In dealing with requests for futile interventions Dukas and Mc Cullough (1996) suggest the following paradigm to respond in an effective and ethical fashion.  Firstly, when a patient requests a futile intervention explore the request with the patient.  Does the patient have poorly informed beliefs that could be corrected by insightful education?  Does the patient have other underlying reasons or views that have prompted this request?  If other values or agendas are discovered and explored it may be possible to suggest other alternatives that will support those values.

If the patient persists in their request to proceed with the futile intervention then it is prudent to negotiate with the patient in a respectful fashion to see if they can be dissuaded onto another course of action that may be in their best interest.  If the patient is still intent on pursuing the futile intervention it may be best at this point to propose a trial of the intervention with negotiated endpoints or stopping rules.

For those patients that still insist on a futile course of action the provider is faced with two alternatives.  Firstly, the provider can withdraw from the case and refer the patient to a colleague for continued care.  This approach is ethical as long as arrangements are made for the continued care of the patient.  Secondly, a consult can be made to an ethics committee at a local hospital or in the community to ask for a review of the case.  The ethics committee can review the case to look for alternative strategies that were missed or to suggest new strategies to assist the patient in meeting their needs in a way that best serves the patient’s interests.
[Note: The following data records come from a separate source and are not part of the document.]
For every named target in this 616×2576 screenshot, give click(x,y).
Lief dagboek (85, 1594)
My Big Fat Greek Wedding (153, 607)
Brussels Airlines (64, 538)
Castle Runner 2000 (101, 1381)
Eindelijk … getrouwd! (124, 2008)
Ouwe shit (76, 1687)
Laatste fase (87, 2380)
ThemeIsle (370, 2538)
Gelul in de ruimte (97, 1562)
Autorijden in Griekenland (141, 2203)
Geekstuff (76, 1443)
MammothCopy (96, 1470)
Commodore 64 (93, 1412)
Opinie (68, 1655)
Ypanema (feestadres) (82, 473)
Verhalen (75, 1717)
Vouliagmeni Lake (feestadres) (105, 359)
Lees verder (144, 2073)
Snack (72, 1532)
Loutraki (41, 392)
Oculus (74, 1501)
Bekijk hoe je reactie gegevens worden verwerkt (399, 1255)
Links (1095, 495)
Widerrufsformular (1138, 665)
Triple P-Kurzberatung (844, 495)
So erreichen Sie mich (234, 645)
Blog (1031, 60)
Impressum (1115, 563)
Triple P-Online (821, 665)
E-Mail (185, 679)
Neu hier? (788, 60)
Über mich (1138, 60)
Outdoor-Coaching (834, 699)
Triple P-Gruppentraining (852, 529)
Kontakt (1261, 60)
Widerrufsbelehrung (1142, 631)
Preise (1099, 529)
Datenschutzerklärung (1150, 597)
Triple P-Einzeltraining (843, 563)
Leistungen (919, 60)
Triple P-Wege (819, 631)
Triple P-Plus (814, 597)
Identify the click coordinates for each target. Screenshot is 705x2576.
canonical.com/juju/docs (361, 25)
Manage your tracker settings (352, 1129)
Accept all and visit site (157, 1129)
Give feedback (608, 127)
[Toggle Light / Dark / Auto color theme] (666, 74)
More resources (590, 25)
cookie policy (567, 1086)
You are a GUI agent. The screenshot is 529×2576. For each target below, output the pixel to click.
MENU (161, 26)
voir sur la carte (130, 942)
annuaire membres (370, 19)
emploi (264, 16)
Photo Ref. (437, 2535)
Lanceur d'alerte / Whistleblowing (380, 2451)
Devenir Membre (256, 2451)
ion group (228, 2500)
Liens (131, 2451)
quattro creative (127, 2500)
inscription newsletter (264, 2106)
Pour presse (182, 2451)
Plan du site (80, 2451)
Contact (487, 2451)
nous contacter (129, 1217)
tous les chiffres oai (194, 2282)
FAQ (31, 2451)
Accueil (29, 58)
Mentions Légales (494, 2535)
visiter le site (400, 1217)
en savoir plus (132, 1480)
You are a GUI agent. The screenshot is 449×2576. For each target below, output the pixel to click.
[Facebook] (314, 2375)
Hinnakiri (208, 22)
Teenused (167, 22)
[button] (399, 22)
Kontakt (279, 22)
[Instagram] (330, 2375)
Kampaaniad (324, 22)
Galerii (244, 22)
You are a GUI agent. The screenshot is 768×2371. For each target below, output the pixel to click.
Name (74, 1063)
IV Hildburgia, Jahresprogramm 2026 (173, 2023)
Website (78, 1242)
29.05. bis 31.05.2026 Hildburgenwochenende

Ideally, by taking this preemptive approach and capitalizing on the patient-physician relationship in the primary care setting, patients will choose not to request futile interventions or if they do, the issues may be resolved in one of the earlier steps of the process before both the patient and physician are disenfranchised.

Chapter 4 - Conclusion

The medical profession holds a special identity with society concerning the duties it has to patients and the manner in which it conducts itself.  Medical professionals enter into a lifestyle that demands dedication, sacrifice and the willingness to put the best interest of the patient first.  In return, medical professionals are held in special esteem by society, and its practitioners are admired for their dedication and sacrifice to the greater good.

The key element in this relationship is trust, the trust that exists between the medical profession at large and society, and the trust that each patient has in their provider, the trust to share intimate details of their lives, seek counsel, and receive the care they need to make them well.  Indeed, quite literally to have their lives in the providers hands.  This trust is based on ethical principles of conduct and action laid down by Hippocrates, Mills, Kant and many others over time.  Changes in society and the medical profession have recently threatened this trust.  The entrepreneurs of managed care, capricious litigation and the greedy have eroded away some of this trust.  This paper has pointed out some of the pitfalls that have arisen to shake some of the basic ethical values such as beneficence, autonomy and nonmalficence that are pillars of the physician-patient relationship.

Advances in technology, a plethora of new medications and sophisticated scanning devices have allowed the importance of dialogues with the patient to slip from its place of priority in both our medical education system and at the bedside.  To stem this crisis we must once again teach the importance of the word of comfort, the laying on of the hands and considered counsel.   Only then will we restore the confidence and trust of society in the medical profession, and only then will medical professionals be able to heal, both literally and figuratively.